There’s No Such Thing As The ‘Latino Vote’

“One of the biggest factors in a Hispanic voter’s political identity is how long his or her family has been in the United States. For instance, foreign-born Latinos and the U.S.-born children of Latino immigrants tend to be more Democratic than Latinos whose families have been in the U.S. for at least three generations. According to Latino Decisions’s election-eve poll, first-generation Hispanic Americans1 were 12 percentage points more likely than third- or higher-generation Hispanic Americans to support Clinton in 2016 (84 percent vs. 72 percent), although both groups strongly supported her over Trump.

“Many Latino Americans can trace their family history to before the United States was the United States,” says Melissa Michelson, a professor at Menlo College who studies Latino politics. (Specifically, 32 percent of Latino registered voters are third generation or higher, according to Pew Research Center’s 2019 National Survey of Latinos.) “And they have a very different perspective from folks who are closer to the immigration experience.”

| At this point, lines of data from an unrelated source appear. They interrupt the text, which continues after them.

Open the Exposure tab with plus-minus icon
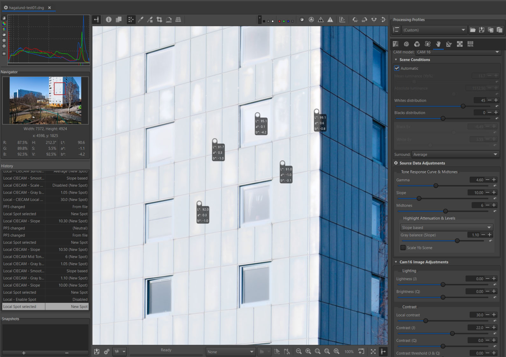 (396, 44)
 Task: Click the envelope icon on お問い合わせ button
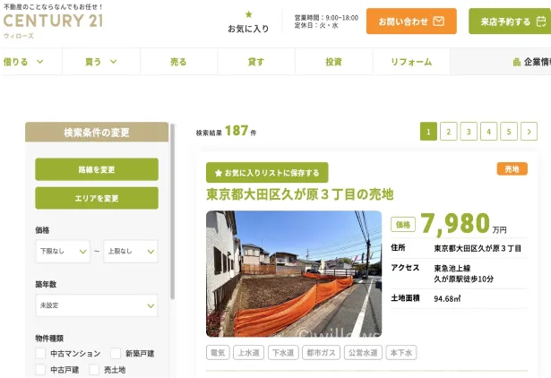[439, 21]
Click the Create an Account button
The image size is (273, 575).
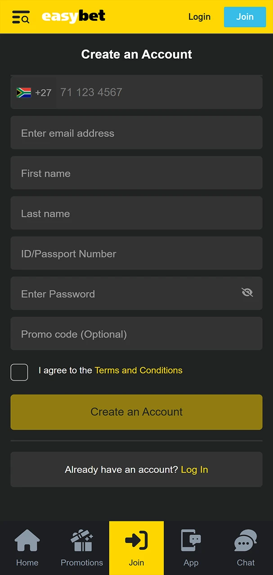coord(136,412)
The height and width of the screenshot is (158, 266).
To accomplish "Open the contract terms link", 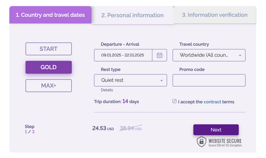I will [212, 102].
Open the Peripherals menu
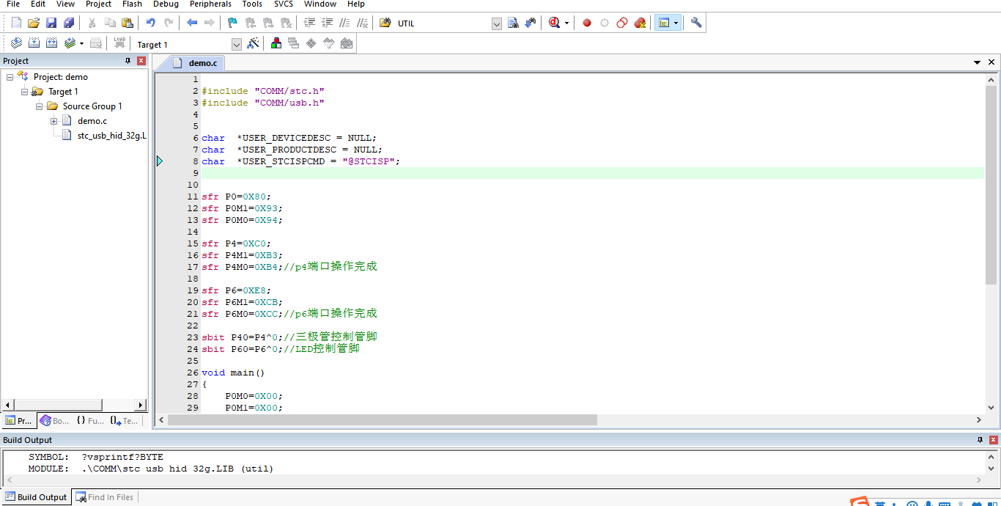The height and width of the screenshot is (506, 1001). coord(210,4)
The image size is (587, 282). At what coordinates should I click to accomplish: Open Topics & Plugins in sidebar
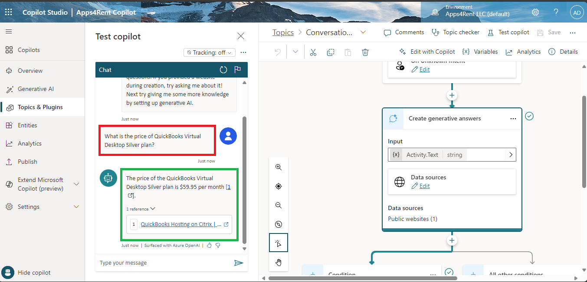tap(40, 107)
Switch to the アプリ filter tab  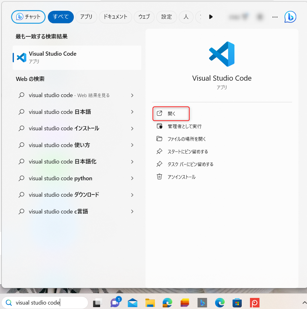click(86, 17)
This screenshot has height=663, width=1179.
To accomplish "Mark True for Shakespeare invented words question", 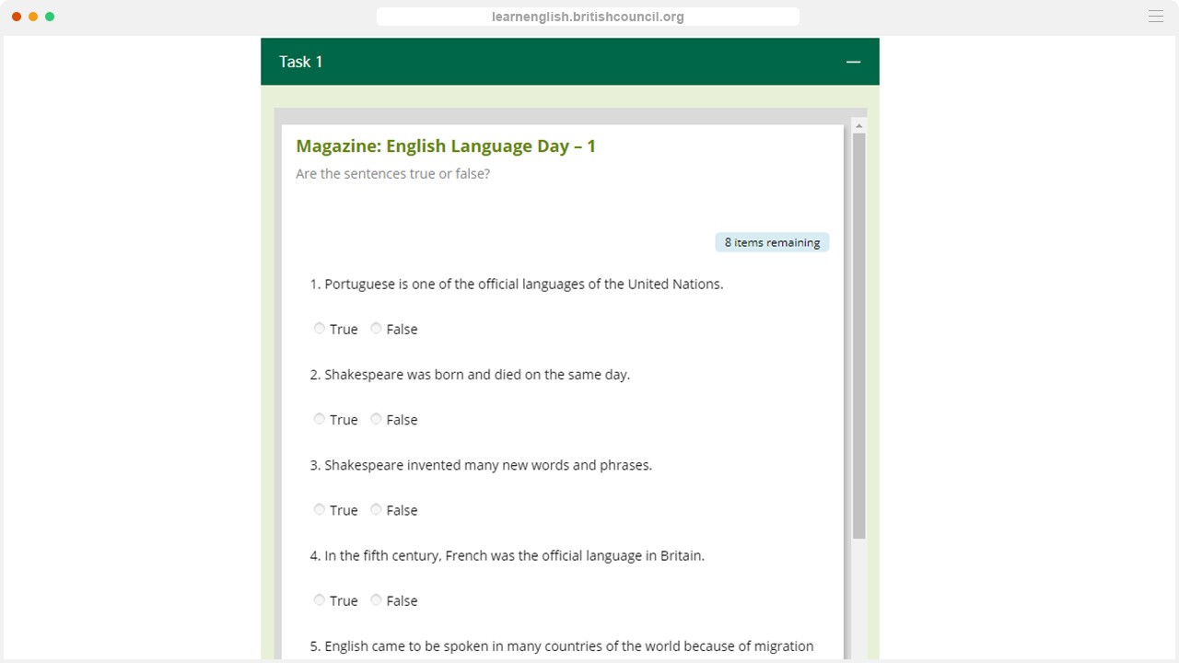I will (x=320, y=509).
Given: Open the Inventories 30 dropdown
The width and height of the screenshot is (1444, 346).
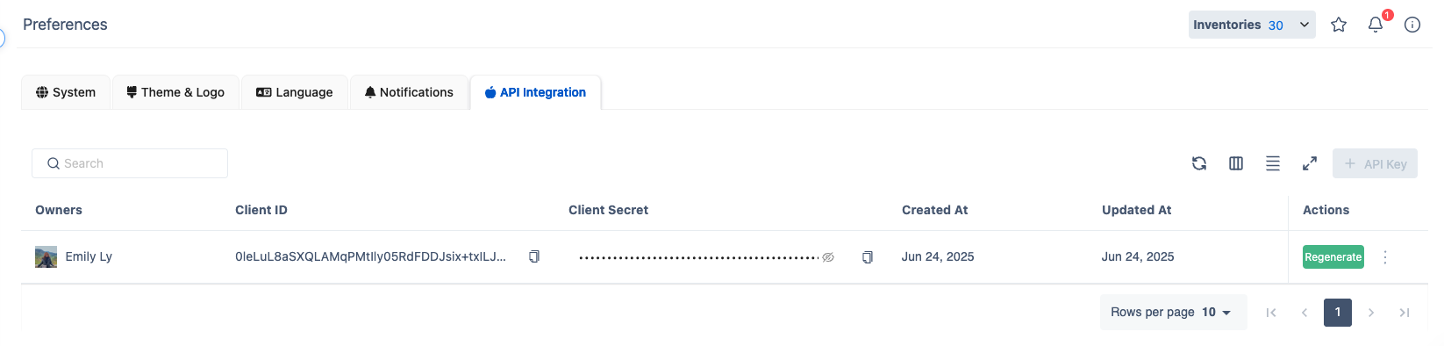Looking at the screenshot, I should 1252,25.
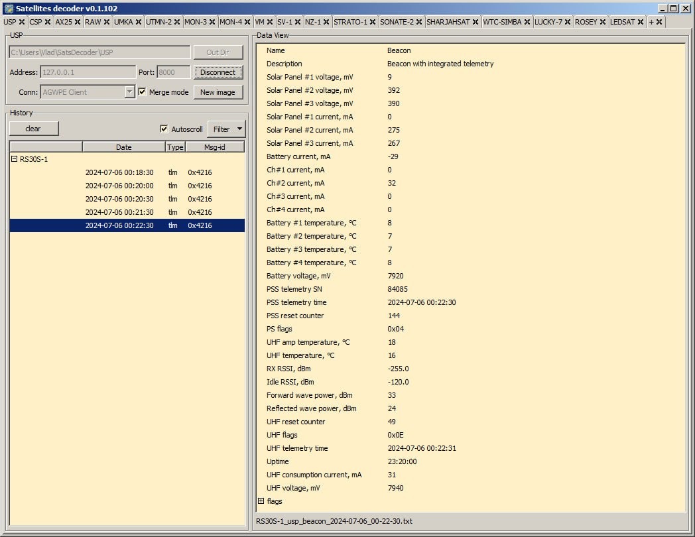
Task: Click the New image button
Action: click(218, 92)
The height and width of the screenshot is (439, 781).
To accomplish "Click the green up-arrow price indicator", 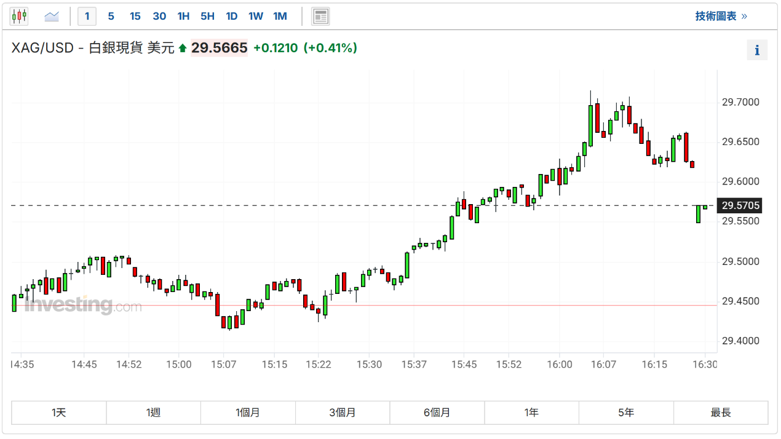I will 183,48.
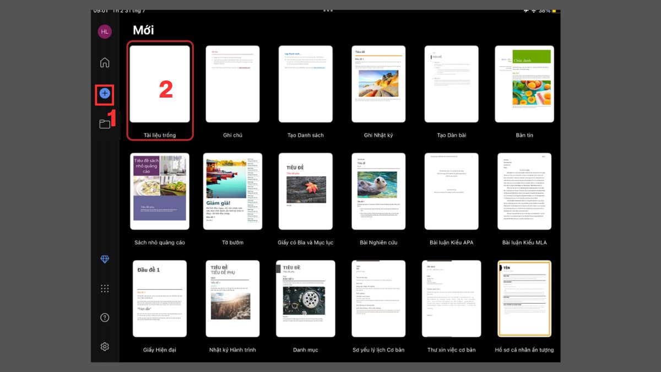Open the Tờ bướm template

click(x=232, y=191)
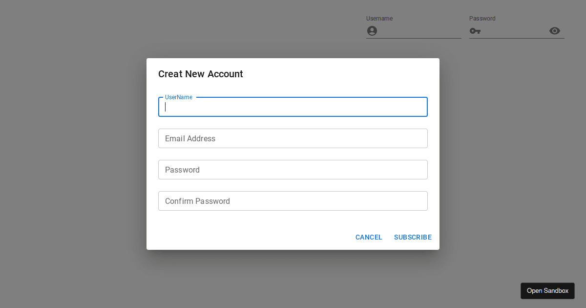
Task: Click the Email Address placeholder text
Action: coord(190,138)
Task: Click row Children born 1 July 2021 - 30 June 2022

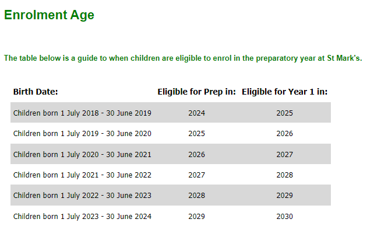Action: coord(171,175)
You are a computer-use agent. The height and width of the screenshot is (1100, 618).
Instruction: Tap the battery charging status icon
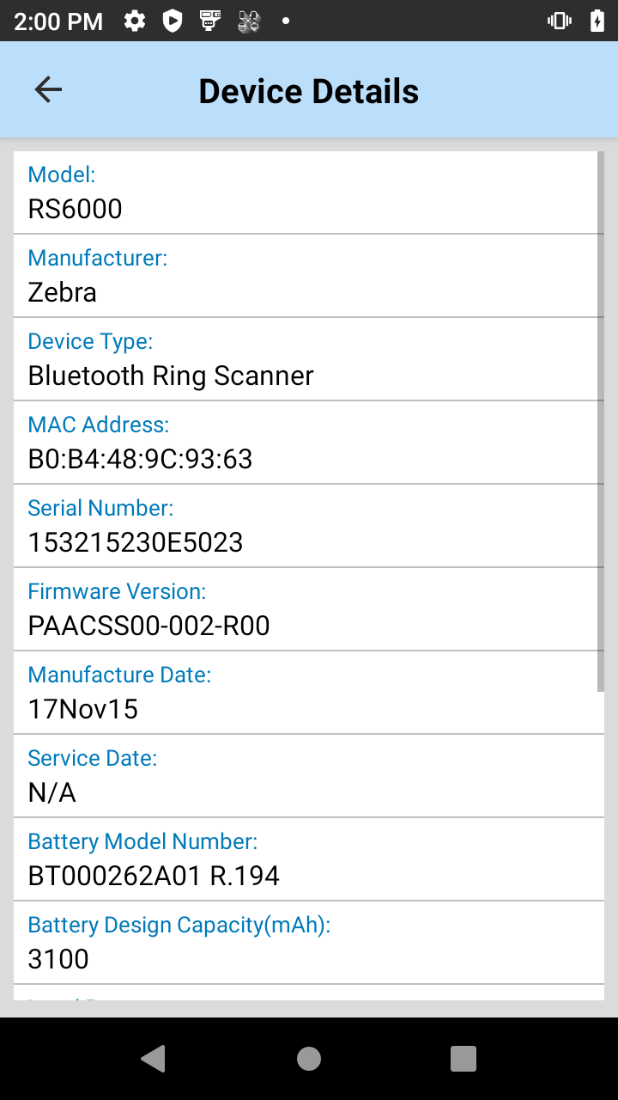coord(597,21)
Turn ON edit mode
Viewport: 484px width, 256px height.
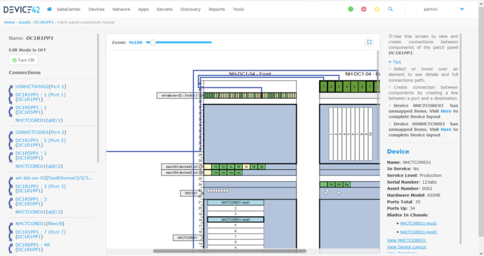(x=24, y=60)
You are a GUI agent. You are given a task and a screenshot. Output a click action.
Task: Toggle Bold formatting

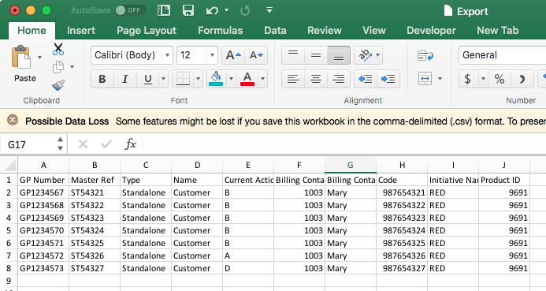(x=102, y=79)
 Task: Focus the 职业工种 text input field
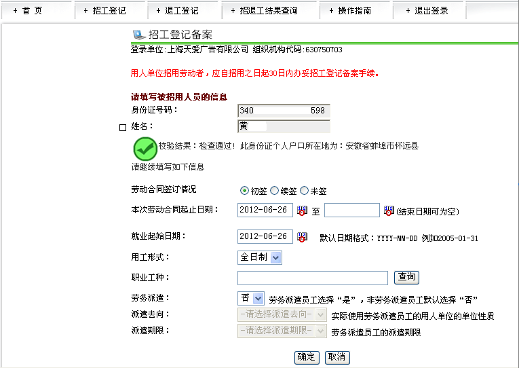pos(313,278)
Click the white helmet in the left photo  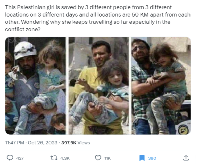click(25, 50)
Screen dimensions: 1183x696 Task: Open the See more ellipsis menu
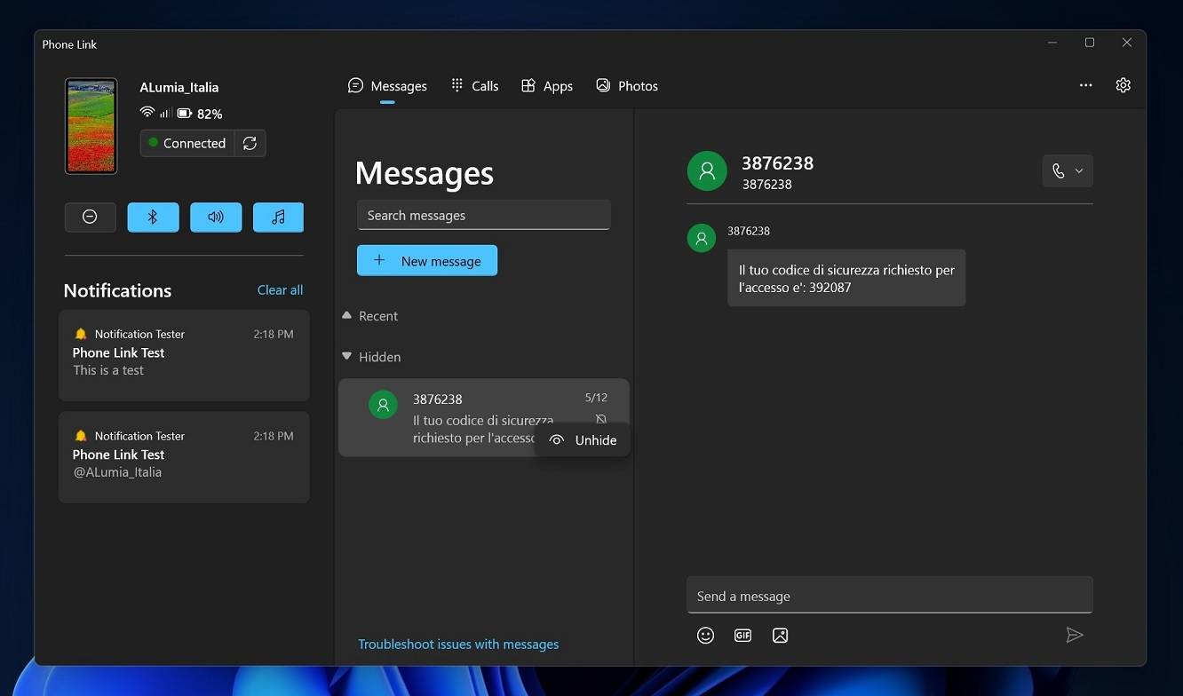tap(1085, 85)
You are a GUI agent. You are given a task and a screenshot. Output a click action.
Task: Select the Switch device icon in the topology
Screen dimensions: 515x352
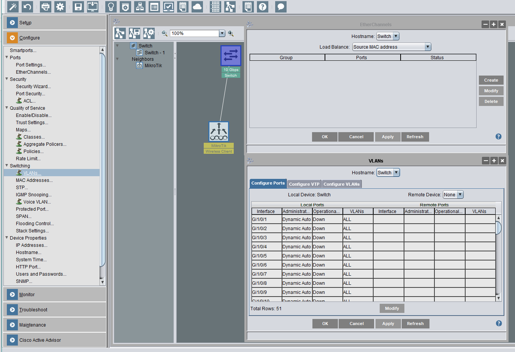point(231,56)
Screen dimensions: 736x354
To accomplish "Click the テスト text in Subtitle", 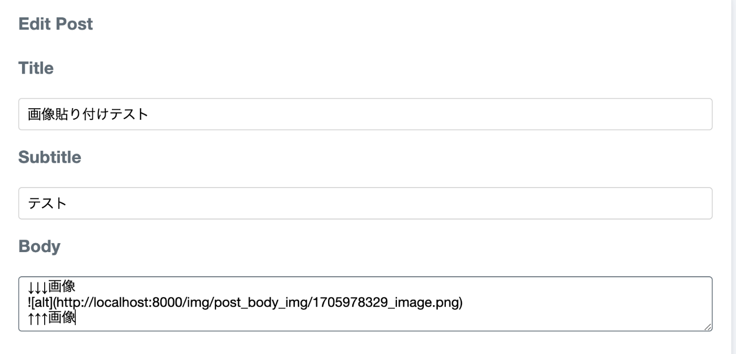I will [47, 203].
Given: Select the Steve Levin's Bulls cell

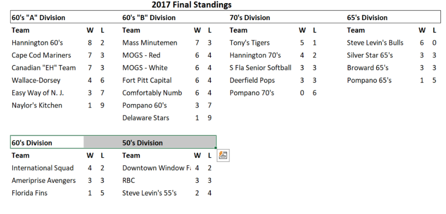Looking at the screenshot, I should point(375,43).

Gary Segura, a co-founder and senior partner at Latino Decisions, sees both economic and cultural factors at play. First, higher-generation Hispanic Americans are likelier to be higher income, which nudges them toward the Republican side of the aisle. But their Hispanic identity also tends to be weaker. For instance, a 2017 Pew report found that only about one-third of self-identified Hispanics whose families have been in the U.S. for at least three generations had parents who took them to Hispanic cultural celebrations or who spoke often about their heritage while growing up, and relatively few live in predominantly Hispanic or Latino neighborhoods. According to that Pew report, Latinos are more likely than white or Black people to marry people of other racial and ethnic backgrounds — which means that Latinos with deeper family roots in the U.S. are also more likely to be of mixed ancestry. Simply put, the longer a Hispanic family has lived in the U.S., the likelier they are to have assimilated — and vote more like white Americans, who lean toward the Republican Party.”